(Dataset items)
════════

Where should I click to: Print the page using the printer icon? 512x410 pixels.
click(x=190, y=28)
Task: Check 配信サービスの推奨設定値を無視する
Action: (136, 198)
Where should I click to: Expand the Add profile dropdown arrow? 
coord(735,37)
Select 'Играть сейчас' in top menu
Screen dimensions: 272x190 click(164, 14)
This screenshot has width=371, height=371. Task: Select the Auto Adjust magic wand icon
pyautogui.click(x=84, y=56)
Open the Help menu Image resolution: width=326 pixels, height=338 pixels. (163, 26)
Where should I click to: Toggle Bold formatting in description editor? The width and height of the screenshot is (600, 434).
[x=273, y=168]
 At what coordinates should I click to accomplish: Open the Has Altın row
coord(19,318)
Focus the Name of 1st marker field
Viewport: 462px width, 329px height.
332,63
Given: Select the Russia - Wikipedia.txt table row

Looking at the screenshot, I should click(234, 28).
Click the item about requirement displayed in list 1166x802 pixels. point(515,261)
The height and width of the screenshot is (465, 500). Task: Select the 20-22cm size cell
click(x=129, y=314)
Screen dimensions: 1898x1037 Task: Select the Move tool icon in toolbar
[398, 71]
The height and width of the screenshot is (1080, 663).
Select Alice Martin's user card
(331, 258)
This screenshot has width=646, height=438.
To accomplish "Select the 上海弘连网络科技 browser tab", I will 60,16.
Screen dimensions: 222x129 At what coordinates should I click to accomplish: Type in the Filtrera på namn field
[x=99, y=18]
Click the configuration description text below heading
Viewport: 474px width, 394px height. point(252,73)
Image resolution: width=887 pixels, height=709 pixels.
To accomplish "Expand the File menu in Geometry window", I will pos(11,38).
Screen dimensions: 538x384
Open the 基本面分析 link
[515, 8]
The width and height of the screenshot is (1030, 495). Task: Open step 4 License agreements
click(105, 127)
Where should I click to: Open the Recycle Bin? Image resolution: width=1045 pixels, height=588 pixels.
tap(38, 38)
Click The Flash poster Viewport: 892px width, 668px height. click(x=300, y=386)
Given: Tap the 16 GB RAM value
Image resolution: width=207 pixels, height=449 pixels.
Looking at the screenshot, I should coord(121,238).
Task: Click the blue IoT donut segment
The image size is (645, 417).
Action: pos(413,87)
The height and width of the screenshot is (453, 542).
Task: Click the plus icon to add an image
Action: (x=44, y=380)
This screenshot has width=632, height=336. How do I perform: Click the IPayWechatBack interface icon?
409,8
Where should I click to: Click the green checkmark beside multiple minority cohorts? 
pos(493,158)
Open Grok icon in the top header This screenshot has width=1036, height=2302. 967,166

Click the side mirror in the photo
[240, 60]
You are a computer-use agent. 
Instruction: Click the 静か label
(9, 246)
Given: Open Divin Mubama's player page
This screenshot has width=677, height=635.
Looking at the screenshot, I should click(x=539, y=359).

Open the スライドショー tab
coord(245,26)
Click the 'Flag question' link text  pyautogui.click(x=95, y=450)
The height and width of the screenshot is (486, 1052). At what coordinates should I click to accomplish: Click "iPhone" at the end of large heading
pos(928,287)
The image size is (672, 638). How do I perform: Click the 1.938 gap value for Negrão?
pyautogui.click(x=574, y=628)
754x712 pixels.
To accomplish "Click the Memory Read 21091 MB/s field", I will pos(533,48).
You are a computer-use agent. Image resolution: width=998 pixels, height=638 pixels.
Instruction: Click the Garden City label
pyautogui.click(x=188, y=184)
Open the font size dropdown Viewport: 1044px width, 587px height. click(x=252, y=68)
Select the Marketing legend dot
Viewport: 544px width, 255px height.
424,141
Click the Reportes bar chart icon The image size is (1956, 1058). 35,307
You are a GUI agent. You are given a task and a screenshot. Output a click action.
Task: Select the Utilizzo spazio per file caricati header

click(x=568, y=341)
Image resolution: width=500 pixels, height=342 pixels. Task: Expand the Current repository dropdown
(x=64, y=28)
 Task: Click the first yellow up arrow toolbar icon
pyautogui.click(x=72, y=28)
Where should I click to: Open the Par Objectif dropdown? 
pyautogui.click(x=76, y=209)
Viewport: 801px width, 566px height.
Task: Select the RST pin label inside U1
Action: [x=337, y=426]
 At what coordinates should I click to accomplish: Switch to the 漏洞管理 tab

════════

**TASK DETAILS**
When you output the entries, keep every word exactly as it stands.

**RESPONSE**
Where should I click to: Print the page using the printer icon? 512x410 pixels.
click(x=190, y=28)
Task: Check 配信サービスの推奨設定値を無視する
Action: (136, 198)
Where should I click to: Expand the Add profile dropdown arrow? 
coord(735,37)
Select 'Играть сейчас' in top menu
Screen dimensions: 272x190 click(164, 14)
This screenshot has width=371, height=371. Task: Select the Auto Adjust magic wand icon
pyautogui.click(x=84, y=56)
Open the Help menu Image resolution: width=326 pixels, height=338 pixels. (163, 26)
Where should I click to: Toggle Bold formatting in description editor? The width and height of the screenshot is (600, 434).
[x=273, y=168]
 At what coordinates should I click to accomplish: Open the Has Altın row
coord(19,318)
Focus the Name of 1st marker field
Viewport: 462px width, 329px height.
332,63
Given: Select the Russia - Wikipedia.txt table row

Looking at the screenshot, I should click(234, 28).
Click the item about requirement displayed in list 1166x802 pixels. point(515,261)
The height and width of the screenshot is (465, 500). Task: Select the 20-22cm size cell
click(x=129, y=314)
Screen dimensions: 1898x1037 Task: Select the Move tool icon in toolbar
[398, 71]
The height and width of the screenshot is (1080, 663).
Select Alice Martin's user card
(331, 258)
This screenshot has width=646, height=438.
To accomplish "Select the 上海弘连网络科技 browser tab", I will 60,16.
Screen dimensions: 222x129 At what coordinates should I click to accomplish: Type in the Filtrera på namn field
[x=99, y=18]
Click the configuration description text below heading
Viewport: 474px width, 394px height. point(252,73)
Image resolution: width=887 pixels, height=709 pixels.
To accomplish "Expand the File menu in Geometry window", I will pos(11,38).
Screen dimensions: 538x384
Open the 基本面分析 link
[515, 8]
The width and height of the screenshot is (1030, 495). Task: Open step 4 License agreements
click(105, 127)
Where should I click to: Open the Recycle Bin? Image resolution: width=1045 pixels, height=588 pixels.
tap(38, 38)
Click The Flash poster Viewport: 892px width, 668px height. click(x=300, y=386)
Given: Tap the 16 GB RAM value
Image resolution: width=207 pixels, height=449 pixels.
Looking at the screenshot, I should coord(121,238).
Task: Click the blue IoT donut segment
The image size is (645, 417).
Action: pos(413,87)
The height and width of the screenshot is (453, 542).
Task: Click the plus icon to add an image
Action: (x=44, y=380)
This screenshot has width=632, height=336. How do I perform: Click the IPayWechatBack interface icon?
409,8
Where should I click to: Click the green checkmark beside multiple minority cohorts? 
pos(493,158)
Open Grok icon in the top header This screenshot has width=1036, height=2302. 967,166

Click the side mirror in the photo
[240, 60]
You are a computer-use agent. 
Instruction: Click the 静か label
(9, 246)
Given: Open Divin Mubama's player page
This screenshot has width=677, height=635.
Looking at the screenshot, I should click(x=539, y=359).

Open the スライドショー tab
coord(245,26)
Click the 'Flag question' link text  pyautogui.click(x=95, y=450)
The height and width of the screenshot is (486, 1052). At what coordinates should I click to accomplish: Click "iPhone" at the end of large heading
pos(928,287)
The image size is (672, 638). How do I perform: Click the 1.938 gap value for Negrão?
pyautogui.click(x=574, y=628)
754x712 pixels.
To accomplish "Click the Memory Read 21091 MB/s field", I will pos(533,48).
You are a computer-use agent. Image resolution: width=998 pixels, height=638 pixels.
Instruction: Click the Garden City label
pyautogui.click(x=188, y=184)
Open the font size dropdown Viewport: 1044px width, 587px height. click(x=252, y=68)
Select the Marketing legend dot
Viewport: 544px width, 255px height.
424,141
Click the Reportes bar chart icon The image size is (1956, 1058). 35,307
You are a GUI agent. You are given a task and a screenshot. Output a click action.
Task: Select the Utilizzo spazio per file caricati header

click(x=568, y=341)
Image resolution: width=500 pixels, height=342 pixels. Task: Expand the Current repository dropdown
(x=64, y=28)
 Task: Click the first yellow up arrow toolbar icon
pyautogui.click(x=72, y=28)
Where should I click to: Open the Par Objectif dropdown? 
pyautogui.click(x=76, y=209)
Viewport: 801px width, 566px height.
Task: Select the RST pin label inside U1
Action: [x=337, y=426]
 At what coordinates should I click to accomplish: Switch to the 漏洞管理 tab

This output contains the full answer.